══ Records provided ══
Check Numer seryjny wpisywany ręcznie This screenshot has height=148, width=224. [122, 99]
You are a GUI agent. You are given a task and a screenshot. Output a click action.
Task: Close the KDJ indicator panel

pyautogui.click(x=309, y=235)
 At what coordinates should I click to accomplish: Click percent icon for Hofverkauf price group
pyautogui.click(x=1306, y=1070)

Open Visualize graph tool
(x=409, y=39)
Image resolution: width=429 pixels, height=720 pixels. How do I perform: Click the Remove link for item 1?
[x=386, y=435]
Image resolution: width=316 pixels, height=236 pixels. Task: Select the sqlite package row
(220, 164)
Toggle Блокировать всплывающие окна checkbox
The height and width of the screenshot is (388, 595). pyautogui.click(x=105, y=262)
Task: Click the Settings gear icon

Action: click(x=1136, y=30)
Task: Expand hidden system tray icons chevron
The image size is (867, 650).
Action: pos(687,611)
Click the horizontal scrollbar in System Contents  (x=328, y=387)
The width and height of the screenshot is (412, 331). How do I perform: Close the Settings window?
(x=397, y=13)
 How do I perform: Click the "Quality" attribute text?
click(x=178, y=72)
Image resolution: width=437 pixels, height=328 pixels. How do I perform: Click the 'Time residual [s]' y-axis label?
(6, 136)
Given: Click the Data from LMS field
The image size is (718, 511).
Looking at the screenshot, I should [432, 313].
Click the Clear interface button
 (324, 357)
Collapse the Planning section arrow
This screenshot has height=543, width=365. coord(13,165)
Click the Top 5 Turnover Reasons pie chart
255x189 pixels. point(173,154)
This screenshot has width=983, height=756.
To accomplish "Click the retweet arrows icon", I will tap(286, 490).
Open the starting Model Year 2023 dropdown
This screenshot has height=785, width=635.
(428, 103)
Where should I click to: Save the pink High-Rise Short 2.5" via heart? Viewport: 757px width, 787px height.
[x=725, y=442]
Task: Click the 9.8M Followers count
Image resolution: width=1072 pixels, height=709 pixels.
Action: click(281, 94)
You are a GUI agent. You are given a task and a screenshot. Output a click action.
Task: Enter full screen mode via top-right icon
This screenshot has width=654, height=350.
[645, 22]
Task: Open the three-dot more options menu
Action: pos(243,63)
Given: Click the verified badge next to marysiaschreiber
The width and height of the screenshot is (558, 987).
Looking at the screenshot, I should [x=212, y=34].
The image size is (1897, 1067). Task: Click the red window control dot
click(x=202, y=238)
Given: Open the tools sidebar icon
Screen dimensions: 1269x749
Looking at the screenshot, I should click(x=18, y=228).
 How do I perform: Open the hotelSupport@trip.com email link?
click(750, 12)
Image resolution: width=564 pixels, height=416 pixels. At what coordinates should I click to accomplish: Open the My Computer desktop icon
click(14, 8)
═══
Task item. Set down the data above once more so that nothing differs from the original.

Answer box.
Check Numer seryjny wpisywany ręcznie This screenshot has height=148, width=224. [122, 99]
You are a GUI agent. You are given a task and a screenshot. Output a click action.
Task: Close the KDJ indicator panel

pyautogui.click(x=309, y=235)
 At what coordinates should I click to accomplish: Click percent icon for Hofverkauf price group
pyautogui.click(x=1306, y=1070)

Open Visualize graph tool
(x=409, y=39)
Image resolution: width=429 pixels, height=720 pixels. How do I perform: Click the Remove link for item 1?
[x=386, y=435]
Image resolution: width=316 pixels, height=236 pixels. Task: Select the sqlite package row
(220, 164)
Toggle Блокировать всплывающие окна checkbox
The height and width of the screenshot is (388, 595). pyautogui.click(x=105, y=262)
Task: Click the Settings gear icon

Action: click(x=1136, y=30)
Task: Expand hidden system tray icons chevron
The image size is (867, 650).
Action: pos(687,611)
Click the horizontal scrollbar in System Contents  (x=328, y=387)
The width and height of the screenshot is (412, 331). How do I perform: Close the Settings window?
(x=397, y=13)
 How do I perform: Click the "Quality" attribute text?
click(x=178, y=72)
Image resolution: width=437 pixels, height=328 pixels. How do I perform: Click the 'Time residual [s]' y-axis label?
(6, 136)
Given: Click the Data from LMS field
The image size is (718, 511).
Looking at the screenshot, I should [432, 313].
Click the Clear interface button
 (324, 357)
Collapse the Planning section arrow
This screenshot has height=543, width=365. coord(13,165)
Click the Top 5 Turnover Reasons pie chart
255x189 pixels. point(173,154)
This screenshot has width=983, height=756.
To accomplish "Click the retweet arrows icon", I will tap(286, 490).
Open the starting Model Year 2023 dropdown
This screenshot has height=785, width=635.
(428, 103)
Where should I click to: Save the pink High-Rise Short 2.5" via heart? Viewport: 757px width, 787px height.
[x=725, y=442]
Task: Click the 9.8M Followers count
Image resolution: width=1072 pixels, height=709 pixels.
Action: click(281, 94)
You are a GUI agent. You are given a task and a screenshot. Output a click action.
Task: Enter full screen mode via top-right icon
This screenshot has width=654, height=350.
[645, 22]
Task: Open the three-dot more options menu
Action: pos(243,63)
Given: Click the verified badge next to marysiaschreiber
The width and height of the screenshot is (558, 987).
Looking at the screenshot, I should [x=212, y=34].
The image size is (1897, 1067). Task: Click the red window control dot
click(x=202, y=238)
Given: Open the tools sidebar icon
Screen dimensions: 1269x749
Looking at the screenshot, I should click(x=18, y=228).
 How do I perform: Open the hotelSupport@trip.com email link?
click(750, 12)
Image resolution: width=564 pixels, height=416 pixels. At what coordinates should I click to accomplish: Open the My Computer desktop icon
click(14, 8)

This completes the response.